Top of Data supplied

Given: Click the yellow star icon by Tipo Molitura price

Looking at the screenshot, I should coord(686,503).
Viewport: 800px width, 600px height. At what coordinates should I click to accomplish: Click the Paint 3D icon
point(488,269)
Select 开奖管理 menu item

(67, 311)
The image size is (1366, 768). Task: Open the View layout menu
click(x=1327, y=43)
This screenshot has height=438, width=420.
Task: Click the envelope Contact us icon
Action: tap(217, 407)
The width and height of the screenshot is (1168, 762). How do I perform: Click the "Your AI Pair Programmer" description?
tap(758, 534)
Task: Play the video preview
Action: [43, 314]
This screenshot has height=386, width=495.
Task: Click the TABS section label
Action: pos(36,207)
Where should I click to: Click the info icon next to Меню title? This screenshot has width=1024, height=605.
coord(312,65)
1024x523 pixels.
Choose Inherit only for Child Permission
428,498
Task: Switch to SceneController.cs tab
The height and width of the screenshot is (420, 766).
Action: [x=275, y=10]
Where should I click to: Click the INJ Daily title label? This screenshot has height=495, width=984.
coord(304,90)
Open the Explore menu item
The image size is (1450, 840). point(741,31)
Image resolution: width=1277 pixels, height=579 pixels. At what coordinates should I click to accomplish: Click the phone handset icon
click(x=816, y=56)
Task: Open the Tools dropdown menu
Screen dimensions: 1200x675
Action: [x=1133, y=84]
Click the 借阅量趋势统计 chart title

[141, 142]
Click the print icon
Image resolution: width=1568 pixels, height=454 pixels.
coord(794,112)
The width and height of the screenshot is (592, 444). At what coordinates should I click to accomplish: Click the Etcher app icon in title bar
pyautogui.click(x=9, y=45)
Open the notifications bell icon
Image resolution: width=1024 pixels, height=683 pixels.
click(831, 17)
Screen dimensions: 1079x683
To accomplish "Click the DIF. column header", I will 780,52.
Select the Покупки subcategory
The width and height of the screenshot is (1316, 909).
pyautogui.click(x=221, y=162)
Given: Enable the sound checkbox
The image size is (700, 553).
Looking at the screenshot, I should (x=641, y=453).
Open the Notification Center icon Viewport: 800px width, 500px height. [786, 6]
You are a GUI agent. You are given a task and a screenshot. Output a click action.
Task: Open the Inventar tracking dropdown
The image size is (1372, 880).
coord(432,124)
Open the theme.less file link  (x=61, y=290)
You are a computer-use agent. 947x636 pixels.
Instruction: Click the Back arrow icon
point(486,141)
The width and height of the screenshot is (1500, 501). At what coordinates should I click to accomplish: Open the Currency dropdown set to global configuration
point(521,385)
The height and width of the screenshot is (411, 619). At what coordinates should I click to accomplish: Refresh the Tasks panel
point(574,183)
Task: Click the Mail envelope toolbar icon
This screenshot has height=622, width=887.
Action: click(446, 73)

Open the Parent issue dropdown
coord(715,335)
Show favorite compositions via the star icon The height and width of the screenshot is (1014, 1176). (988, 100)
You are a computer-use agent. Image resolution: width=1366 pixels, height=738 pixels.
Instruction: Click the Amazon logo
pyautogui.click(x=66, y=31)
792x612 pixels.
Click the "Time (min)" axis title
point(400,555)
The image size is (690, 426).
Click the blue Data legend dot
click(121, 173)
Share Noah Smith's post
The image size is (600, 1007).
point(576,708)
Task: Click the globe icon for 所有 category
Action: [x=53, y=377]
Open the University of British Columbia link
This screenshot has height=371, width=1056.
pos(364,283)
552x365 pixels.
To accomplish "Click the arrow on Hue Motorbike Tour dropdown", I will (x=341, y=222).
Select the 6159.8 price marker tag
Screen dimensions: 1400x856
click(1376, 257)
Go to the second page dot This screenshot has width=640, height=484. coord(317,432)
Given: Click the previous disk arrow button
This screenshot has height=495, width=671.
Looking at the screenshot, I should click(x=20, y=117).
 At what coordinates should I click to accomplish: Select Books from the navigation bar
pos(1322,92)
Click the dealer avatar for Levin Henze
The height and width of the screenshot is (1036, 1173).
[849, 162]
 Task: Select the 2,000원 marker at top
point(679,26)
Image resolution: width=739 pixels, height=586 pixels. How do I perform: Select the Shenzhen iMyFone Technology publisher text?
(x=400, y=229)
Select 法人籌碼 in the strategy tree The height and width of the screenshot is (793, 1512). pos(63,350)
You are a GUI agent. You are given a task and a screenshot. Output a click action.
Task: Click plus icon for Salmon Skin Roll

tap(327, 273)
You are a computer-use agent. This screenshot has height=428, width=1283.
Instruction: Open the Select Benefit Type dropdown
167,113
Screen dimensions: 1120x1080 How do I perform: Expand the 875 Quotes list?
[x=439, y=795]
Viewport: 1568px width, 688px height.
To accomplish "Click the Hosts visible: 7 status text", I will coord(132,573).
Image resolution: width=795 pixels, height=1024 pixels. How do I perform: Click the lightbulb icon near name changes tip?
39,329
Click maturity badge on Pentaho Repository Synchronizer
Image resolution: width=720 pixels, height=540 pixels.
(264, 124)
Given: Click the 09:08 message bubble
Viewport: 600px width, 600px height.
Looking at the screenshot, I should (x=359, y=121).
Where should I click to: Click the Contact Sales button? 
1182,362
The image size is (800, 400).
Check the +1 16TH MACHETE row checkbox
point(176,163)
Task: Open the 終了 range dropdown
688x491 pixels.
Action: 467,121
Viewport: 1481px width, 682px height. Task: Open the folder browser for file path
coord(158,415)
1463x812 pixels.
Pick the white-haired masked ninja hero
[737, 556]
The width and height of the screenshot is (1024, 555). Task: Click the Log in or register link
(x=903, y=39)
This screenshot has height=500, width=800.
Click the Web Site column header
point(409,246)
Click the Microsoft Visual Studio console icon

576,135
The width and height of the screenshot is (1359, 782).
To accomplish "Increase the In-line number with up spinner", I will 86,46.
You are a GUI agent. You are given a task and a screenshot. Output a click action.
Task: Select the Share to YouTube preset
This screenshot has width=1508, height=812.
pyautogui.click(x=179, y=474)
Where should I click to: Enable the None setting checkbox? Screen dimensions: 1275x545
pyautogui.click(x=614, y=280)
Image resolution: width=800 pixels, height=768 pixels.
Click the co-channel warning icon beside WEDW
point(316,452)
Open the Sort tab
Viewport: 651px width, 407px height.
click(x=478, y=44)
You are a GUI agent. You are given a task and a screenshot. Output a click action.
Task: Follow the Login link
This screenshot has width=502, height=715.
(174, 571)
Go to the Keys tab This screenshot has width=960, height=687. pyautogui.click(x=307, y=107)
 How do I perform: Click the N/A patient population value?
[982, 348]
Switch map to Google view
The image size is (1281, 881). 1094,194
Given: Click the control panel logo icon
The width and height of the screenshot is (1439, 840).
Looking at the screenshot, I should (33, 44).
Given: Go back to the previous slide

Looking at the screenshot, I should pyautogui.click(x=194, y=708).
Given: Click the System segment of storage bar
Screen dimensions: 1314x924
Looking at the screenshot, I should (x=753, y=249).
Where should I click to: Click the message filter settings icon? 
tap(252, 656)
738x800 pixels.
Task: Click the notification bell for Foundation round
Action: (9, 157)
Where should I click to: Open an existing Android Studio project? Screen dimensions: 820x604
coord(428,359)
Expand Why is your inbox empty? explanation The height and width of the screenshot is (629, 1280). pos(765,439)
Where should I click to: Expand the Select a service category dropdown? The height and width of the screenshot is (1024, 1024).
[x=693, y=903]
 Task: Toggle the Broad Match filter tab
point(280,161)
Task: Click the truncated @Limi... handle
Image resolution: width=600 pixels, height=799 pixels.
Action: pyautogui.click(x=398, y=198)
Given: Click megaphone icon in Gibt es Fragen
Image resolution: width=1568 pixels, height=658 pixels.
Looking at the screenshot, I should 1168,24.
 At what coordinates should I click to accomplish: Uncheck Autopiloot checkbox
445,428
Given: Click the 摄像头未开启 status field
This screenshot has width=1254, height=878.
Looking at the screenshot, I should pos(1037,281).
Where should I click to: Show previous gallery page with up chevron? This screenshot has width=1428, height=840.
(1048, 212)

Bottom of Data supplied

Problem requirements:
Return, unchanged, the run of lines above that opens with the line containing "Click the Web Site column header" and closes with the line containing "Image resolution: width=800". Include both.

Response to the task:
Click the Web Site column header
point(409,246)
Click the Microsoft Visual Studio console icon

576,135
The width and height of the screenshot is (1359, 782).
To accomplish "Increase the In-line number with up spinner", I will 86,46.
You are a GUI agent. You are given a task and a screenshot. Output a click action.
Task: Select the Share to YouTube preset
This screenshot has width=1508, height=812.
pyautogui.click(x=179, y=474)
Where should I click to: Enable the None setting checkbox? Screen dimensions: 1275x545
pyautogui.click(x=614, y=280)
Image resolution: width=800 pixels, height=768 pixels.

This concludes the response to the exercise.